For the first time in my career as a therapist, teenage clients are coming to me to help them reduce their anxiety, stress, and fear surrounding the rise in gun violence across America, particularly in schools. The fear of guns is a tricky topic that increasingly demands attention. Perhaps your teen is struggling with this same issue, too.
Here are five steps you can take to have a constructive dialogue with your teenager about their anxieties surrounding gun violence.
Teens and Gun Violence Anxiety
Step One: Recognize your teen’s anxiety without judgment.
Teenagers are hesitant to attend school, as well as large extracurricular events due to their fear of being killed or injured. I encourage you to validate this anxiety by gently comforting and acknowledging your teenager’s concerns. Their feelings are valid and it’s okay and natural for them to be anxious, considering the increase in gun-related violence. Lovingly praise them for being open and honest about their feelings. This initial stage of validation, recognition, and acceptance is pivotal in facilitating open communication.
Step Two: Practice compassion through mindful questions.
Compassion is key. Teenagers today are bombarded with news and information about gun violence through social media, the news, and 24/7 access to technology. Additionally, students are often required to engage in lockdown or shooting drills in their schools. Consider the effect all this exposure might have on your teenager’s anxiety. Check-in with your teenager to better understand how they’re processing their emotions. Ask gentle questions such as; “How did you feel participating in those drills? What was that like for you?” If they resist answering your questions, I encourage you to respect their decision and return to this conversation at a later point in time.
Step Three: Answer their questions honestly.
Your teenager might ask you questions about gun violence and how to cope. Take heart. Coming to you with their questions means they trust you. Even if you can’t provide a clear-cut or “correct” answer, that’s okay. Just be as honest as possible, even if it means acknowledging your own confusion, misunderstanding, and concern. Your honesty maintains their trust.
Overall, I recommend calming fears by deemphasizing your personal feelings and projections. Instead of saying, “You’re right, going to school is dangerous. The world is unsafe and I’m terrified of you leaving the house,” it’s appropriate to say, “I don’t have the answer to your question, and it makes sense that you are scared.”
Step Four: Ask how you can help your child feel safe.
When you ask open-ended questions, you show interest in your teenager. Your concern helps them feel safe and less isolated with their anxious feelings. A useful question might be; “What can I do to make you feel more safe and supported?”
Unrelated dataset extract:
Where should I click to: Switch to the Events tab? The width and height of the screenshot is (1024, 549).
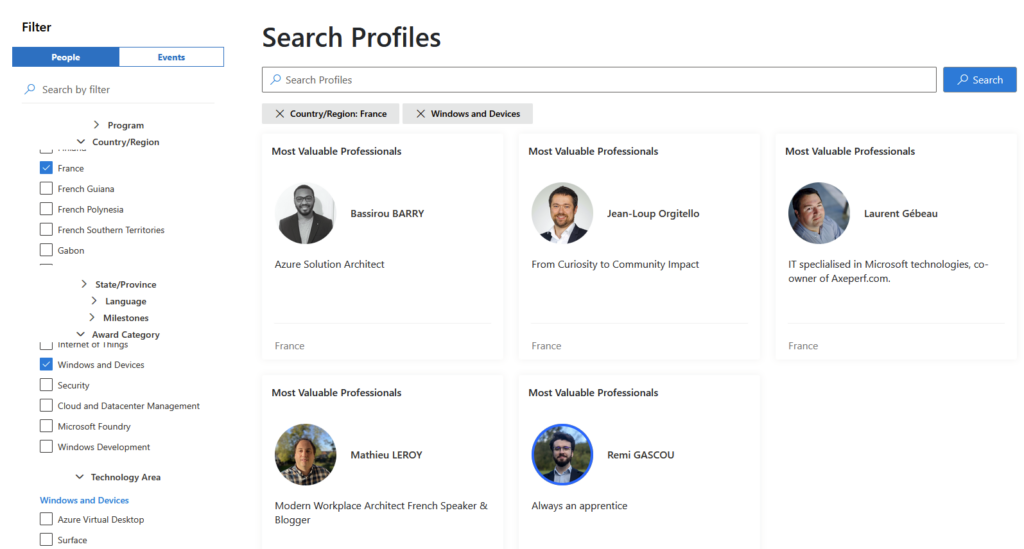pyautogui.click(x=171, y=57)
If their request is too far-fetched or extreme — for example, they don’t want to leave the house, or they want you to remove them from school — you don’t have to agree to it. Balance common sense with your teen’s mental health and your family’s situation.
Step Five: Get extra support when you need it.
- If your teenager is continuing to struggle, consider obtaining additional support. A trusted therapist, counselor, or life coach can be a wonderful resource.
- Group therapy might also be a helpful option for your teenager, giving them a supportive community.
- You can also schedule a family session.
- Most importantly, please do not forget your own needs as a parent, and ensure that you are also receiving the support and guidance you need to process your feelings about all this gun violence, too.